Written by Mallory Delchamp
As a former theatre major and an unabashed Shakespeare fan, I was very excited when I saw the trailer for the latest Romeo and Juliet film adaptation. As the release date drew closer, I was surprised at just how little advertisement was being done for the film. In fact, when I told my friends that I was going to see the film last night, most of them looked confused, as they were not even aware that the movie had been released. After seeing Carlo Carlei’s take on the iconic love story, the only adjective I could use to rightfully describe this rendition of the Shakespeare classic is “forgettable”. Now while I use the term forgettable let me explain that the film isn’t bad, but it isn’t good either.
Now like any film, Romeo and Juliet has it’s flaws and it’s redeeming qualities. It was difficult for me to not compare this film to its 1968 predecessor staring Leonard Whiting and Olivia Hussey. Unlike the Baz Luhrmann 1996 reboot (which set the Shakespeare tragedy in 1990s Verona Beach, California complete with modern costumes, props, and scenery) this film takes place in Shakespeare’s time in Verona, Italy. The men are dressed in woven vests and tights and the woman remain decked out in long gowns. This film looks very similar to Franco Zeffirelli’s rendition released over 40 years ago, which leaves me to question: If you’re not going to do anything new and original with Romeo and Juliet, well then why remake it? The 1968 version serves its purpose; it is loved by baby boomers and theatre nerds everywhere and the quirky 1996 version is a cult classic among millennials, another film adaptation isn’t needed. Or is it?
Romeo and Juliet has always been a favorite among film and theatre audiences, so is it really surprising that Carlo Carlei wanted to capitalize on this known fact? The film does offer a few new surprises to viewers; the script has been altered by Julian Fellowes, best known for his work on the hit television series, Downton Abbey. Fellowes condensed Shakespeare’s lengthy script and while it worked for some scenes, I honestly felt as though I was watching the Spark Notes edition of Romeo and Juliet. Some of Shakespeare’s most memorable lines have been replaced and the balcony scene, in my opinion, is nowhere near as captivating as its original draft. Fellowes also took the artistic liberty, to kill off another character in the film’s second act (I won’t reveal who but it was a huge surprise to me!)

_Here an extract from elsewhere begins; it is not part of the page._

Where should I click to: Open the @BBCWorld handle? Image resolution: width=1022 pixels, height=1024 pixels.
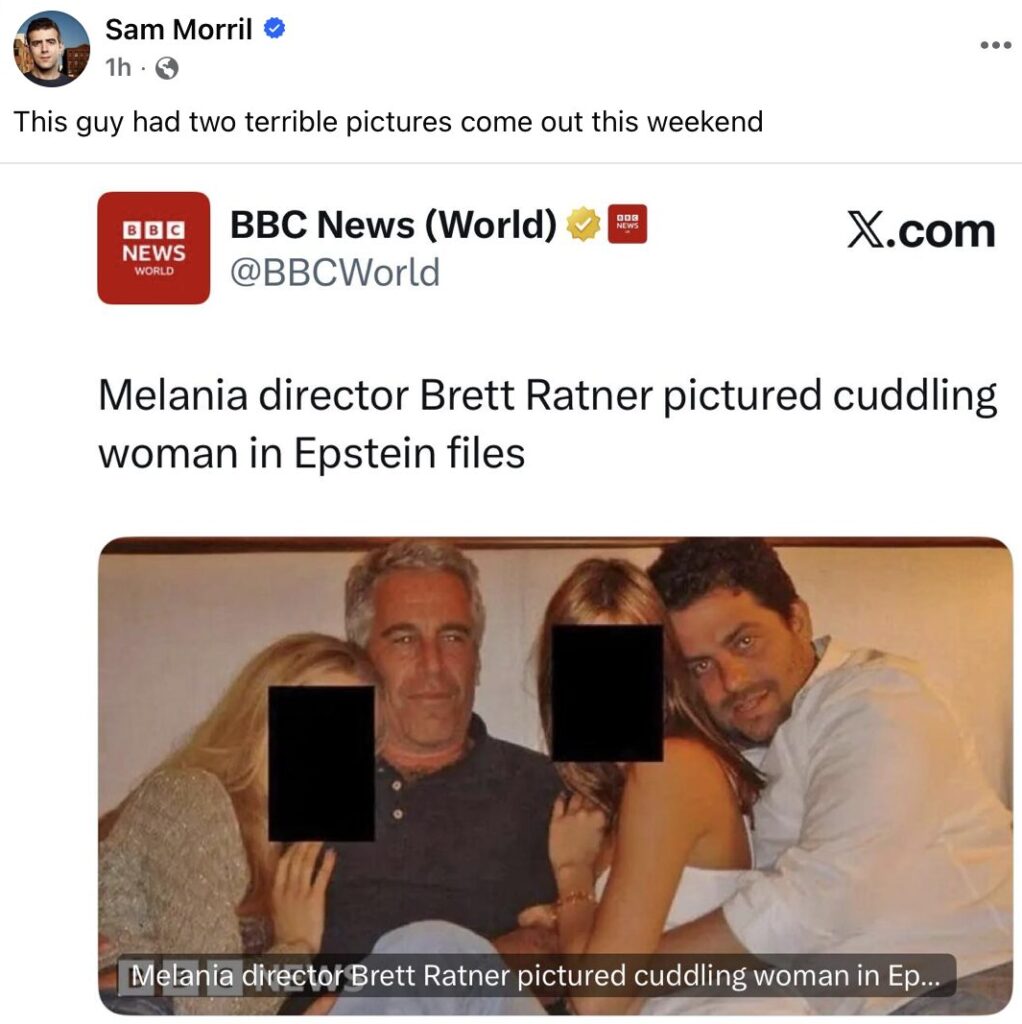tap(334, 272)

The film is not all bad. For example, the costumes and scenery are absolutely stunning. Cinematographically speaking, this film excels at capturing the romance and spectacle that Shakespeare is known for. The actors are equally as beautiful. Most notably would be the rising star, Douglas Booth who plays the titular male character. Interestingly enough Douglas Booth does resemble Leonard Whiting, the actor who played Romeo in Zeffirelli’s version. But, Booth, while talented, doesn’t hold a candle to Leonard Whiting’s memorable performance. Hailee Steinfeld the young actress of True Grit fame portrays Juliet (surprisingly enough she could pass for a doppelganger of Olivia Hussey). Like her costar, Steinfeld is a fine actress, however I don’t feel that she had a true grasp on Juliet’s character and I prefer Olivia Hussey or even Claire Dane’s portrayal as the love-struck teenager. Steinfeld and Booth also lack the one ingredient that is key to the success of any love story: chemistry. Throughout the 118-minute long film, I never once believed that the two youngsters were in love.
The most surprising of the cast, would be Ed Westwick who portrays Romeo’s nemesis, Tybalt. Westwick gave a genuine and believable portrayal as the brooding Capulet and serves as one of the only highlights of the movie. The supporting cast, including Paul Giamatti as Friar Lawrence were all reputable but I didn’t see any Oscar-worthy performances here. Bottom line: Romeo and Juliet, fulfills its literary intent; it tells the story of the feuding Montegues and Capulets and how only love would put an end to their quarrels. Now whether or not this is the best film adaptation is still to be determined.